> **What the task requires**
Every line from the line containing "The image size is (778, 536)." through the final line below is to be repeated exactly; no other line is.

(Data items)
-*-

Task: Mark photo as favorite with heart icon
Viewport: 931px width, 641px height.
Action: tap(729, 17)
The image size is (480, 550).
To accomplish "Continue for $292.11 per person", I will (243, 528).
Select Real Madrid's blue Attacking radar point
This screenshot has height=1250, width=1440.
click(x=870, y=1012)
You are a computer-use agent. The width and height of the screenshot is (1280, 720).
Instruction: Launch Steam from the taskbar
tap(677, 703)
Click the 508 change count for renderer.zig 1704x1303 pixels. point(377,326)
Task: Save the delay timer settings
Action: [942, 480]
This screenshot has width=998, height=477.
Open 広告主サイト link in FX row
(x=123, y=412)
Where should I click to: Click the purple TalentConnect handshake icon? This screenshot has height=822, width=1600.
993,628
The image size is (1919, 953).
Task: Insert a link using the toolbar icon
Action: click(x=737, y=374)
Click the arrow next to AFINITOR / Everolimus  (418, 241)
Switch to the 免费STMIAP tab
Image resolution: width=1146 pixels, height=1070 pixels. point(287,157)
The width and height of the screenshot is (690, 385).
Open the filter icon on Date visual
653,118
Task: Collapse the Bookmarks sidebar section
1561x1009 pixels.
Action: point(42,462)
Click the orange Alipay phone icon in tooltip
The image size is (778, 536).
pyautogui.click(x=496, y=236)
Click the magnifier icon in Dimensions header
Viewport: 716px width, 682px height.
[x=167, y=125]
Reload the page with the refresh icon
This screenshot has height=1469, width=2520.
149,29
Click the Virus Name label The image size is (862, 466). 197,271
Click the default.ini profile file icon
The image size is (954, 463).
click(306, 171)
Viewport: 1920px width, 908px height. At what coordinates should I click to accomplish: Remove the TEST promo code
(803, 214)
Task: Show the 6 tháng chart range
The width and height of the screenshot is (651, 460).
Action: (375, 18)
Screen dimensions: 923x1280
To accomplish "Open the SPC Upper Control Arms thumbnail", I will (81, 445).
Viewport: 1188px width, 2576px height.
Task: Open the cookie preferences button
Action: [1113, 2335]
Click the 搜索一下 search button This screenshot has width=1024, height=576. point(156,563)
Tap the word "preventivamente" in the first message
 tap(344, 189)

-*-

> **Final answer**
The image size is (778, 536).
pyautogui.click(x=496, y=236)
Click the magnifier icon in Dimensions header
Viewport: 716px width, 682px height.
[x=167, y=125]
Reload the page with the refresh icon
This screenshot has height=1469, width=2520.
149,29
Click the Virus Name label The image size is (862, 466). 197,271
Click the default.ini profile file icon
The image size is (954, 463).
click(306, 171)
Viewport: 1920px width, 908px height. At what coordinates should I click to accomplish: Remove the TEST promo code
(803, 214)
Task: Show the 6 tháng chart range
The width and height of the screenshot is (651, 460).
Action: (375, 18)
Screen dimensions: 923x1280
To accomplish "Open the SPC Upper Control Arms thumbnail", I will (81, 445).
Viewport: 1188px width, 2576px height.
Task: Open the cookie preferences button
Action: [1113, 2335]
Click the 搜索一下 search button This screenshot has width=1024, height=576. point(156,563)
Tap the word "preventivamente" in the first message
 tap(344, 189)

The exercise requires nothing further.